Problem description -> Transcribe this listing exactly; omit the pictures.

Data to examine ->

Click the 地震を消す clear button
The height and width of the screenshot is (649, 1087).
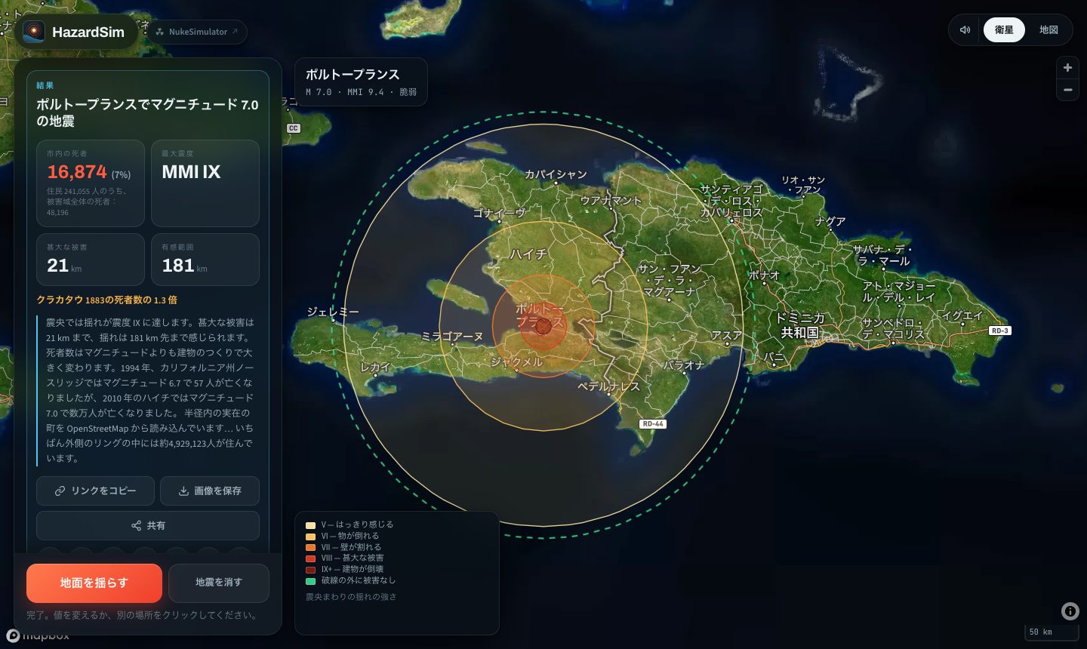point(219,583)
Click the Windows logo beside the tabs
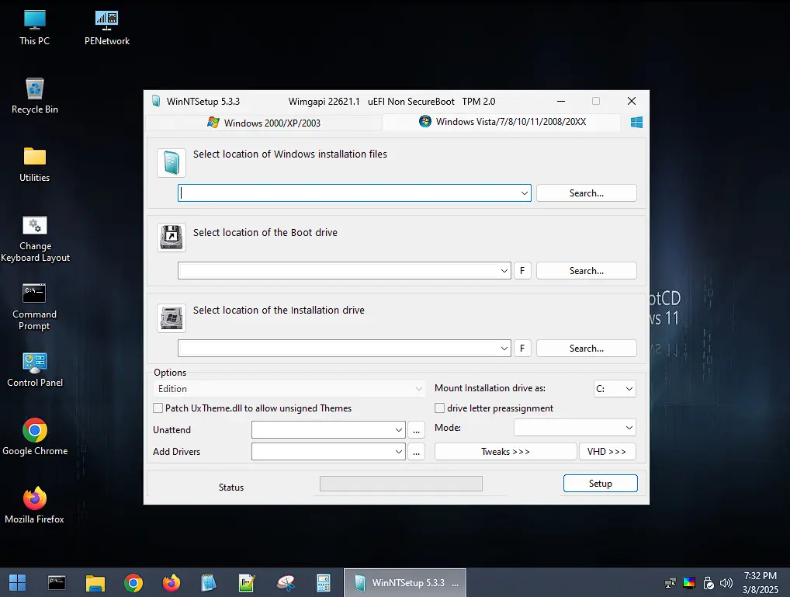The width and height of the screenshot is (790, 597). 636,122
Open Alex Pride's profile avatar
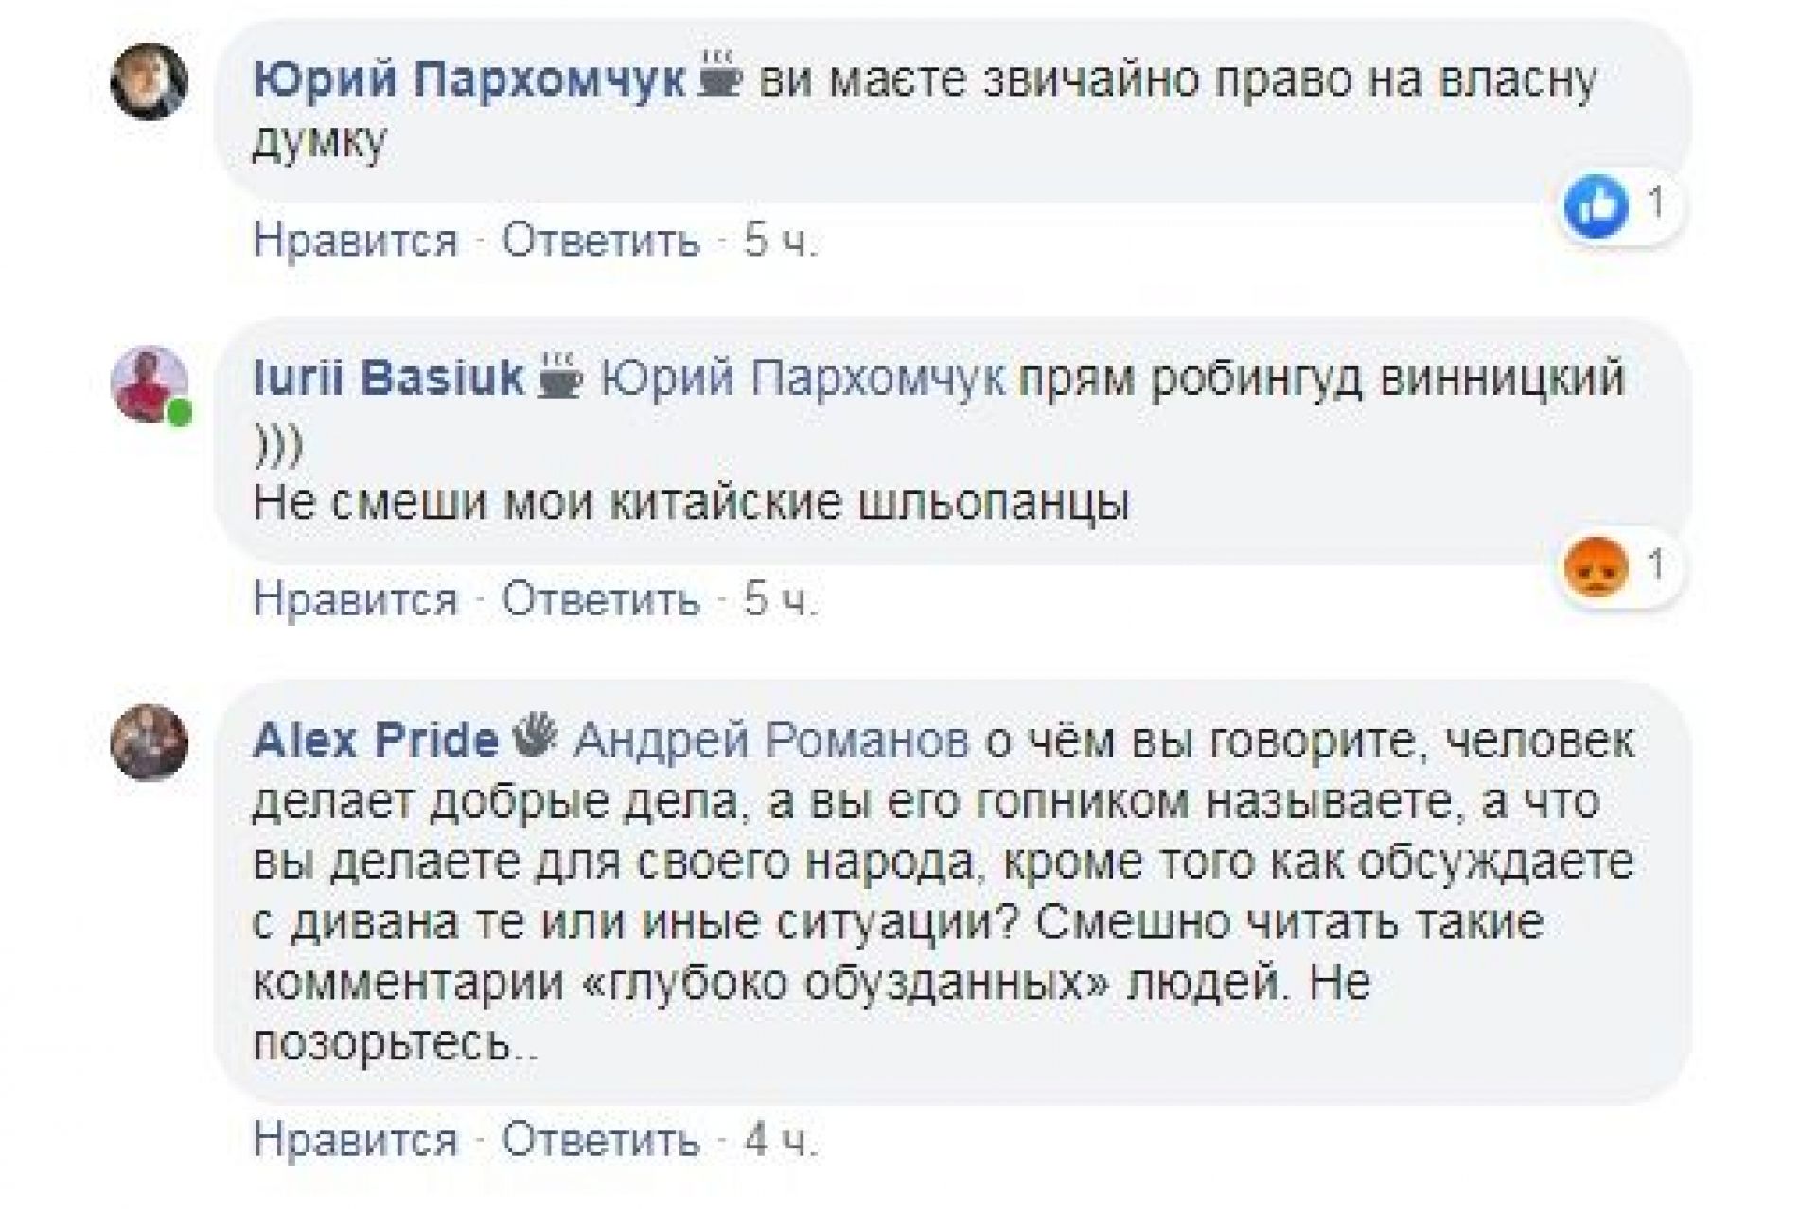Screen dimensions: 1817x1209 [150, 743]
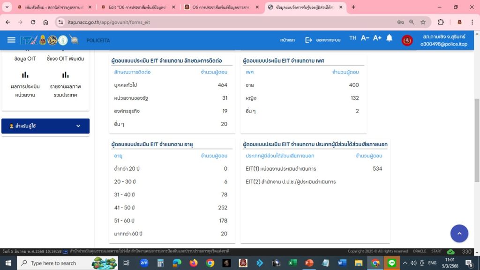
Task: Click the Windows taskbar search box
Action: tap(53, 263)
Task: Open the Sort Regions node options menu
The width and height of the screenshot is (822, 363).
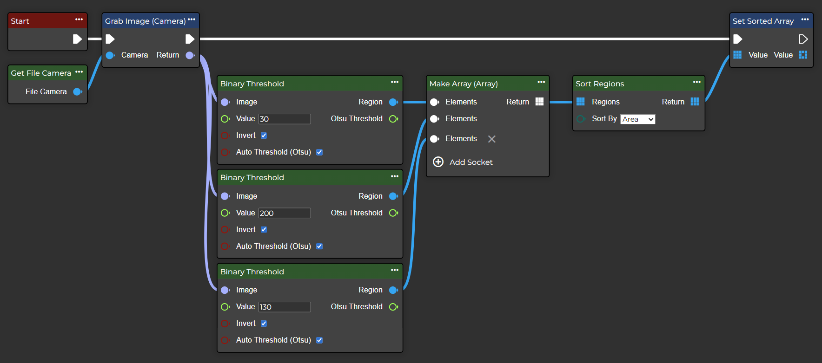Action: (x=696, y=82)
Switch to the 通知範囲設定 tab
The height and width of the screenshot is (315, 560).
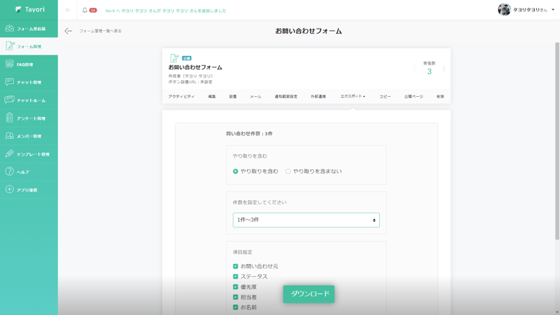click(x=286, y=96)
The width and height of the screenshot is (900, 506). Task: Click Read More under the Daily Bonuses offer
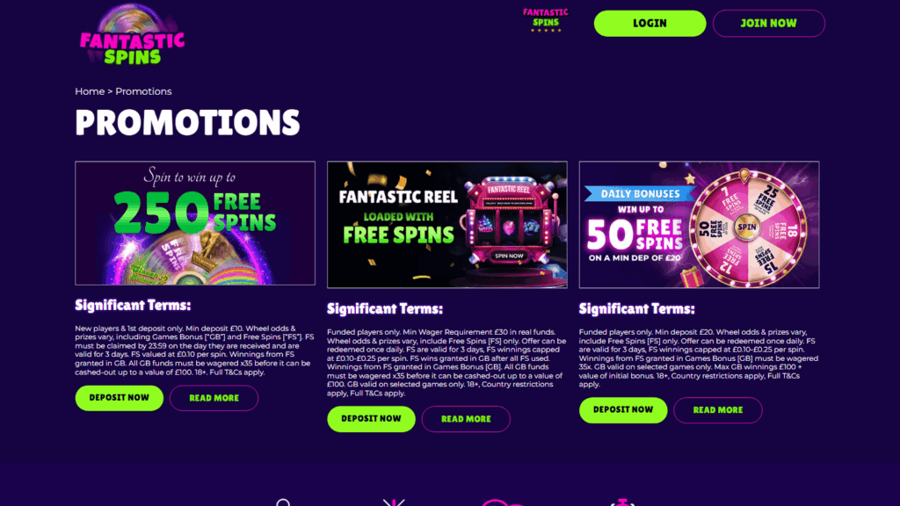pos(718,410)
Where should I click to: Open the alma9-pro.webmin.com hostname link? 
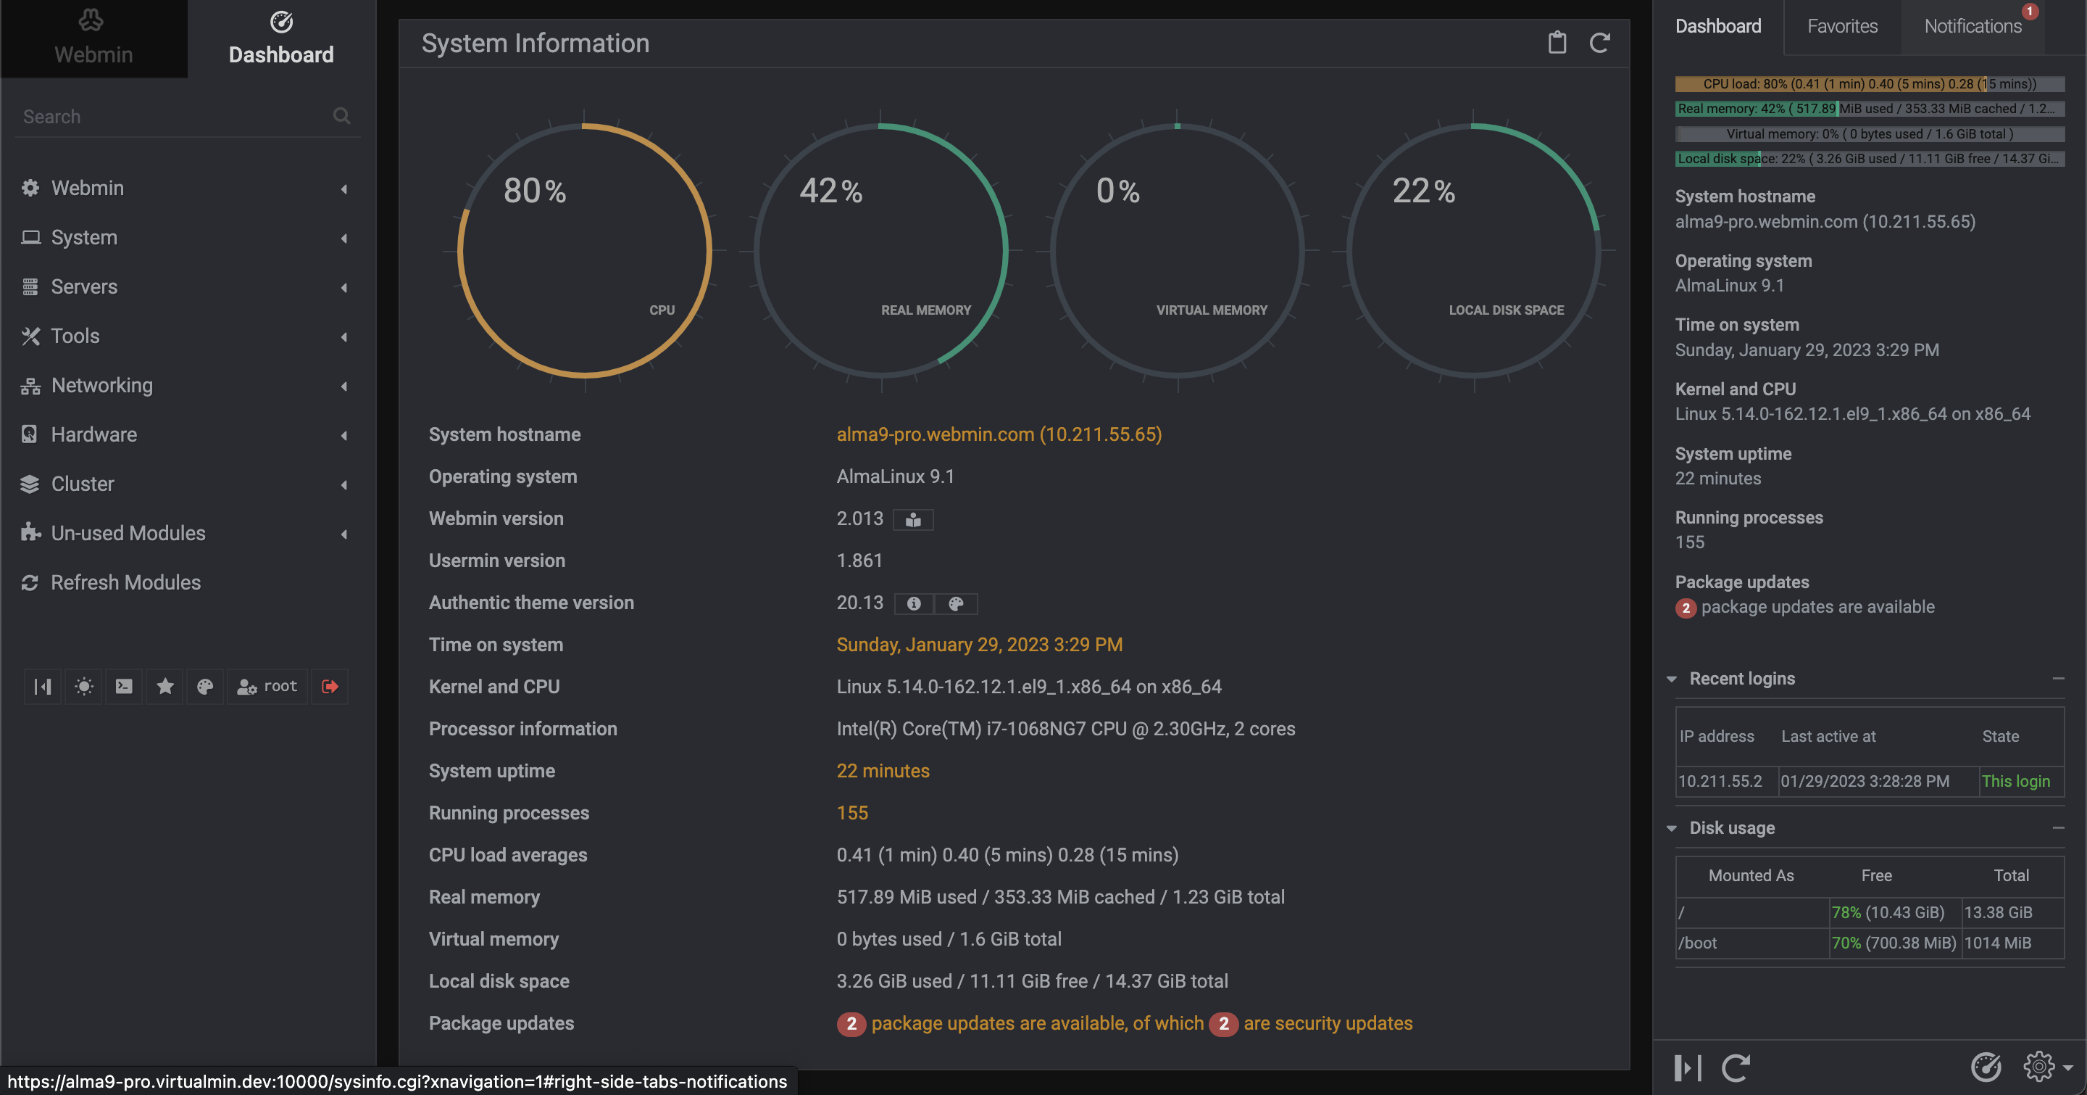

Output for this task ->
Click the 地震を消す clear button
The height and width of the screenshot is (649, 1087).
point(219,583)
Click the Windows logo beside the tabs
The width and height of the screenshot is (790, 597). 636,122
Open Alex Pride's profile avatar
Screen dimensions: 1817x1209 [150, 743]
Task: Click the Windows taskbar search box
Action: tap(53, 263)
Task: Open the Sort Regions node options menu
The width and height of the screenshot is (822, 363).
Action: (x=696, y=82)
Switch to the 通知範囲設定 tab
The height and width of the screenshot is (315, 560).
click(x=286, y=96)
The width and height of the screenshot is (900, 506). Task: Click Read More under the Daily Bonuses offer
pos(718,410)
Where should I click to: Open the alma9-pro.webmin.com hostname link? 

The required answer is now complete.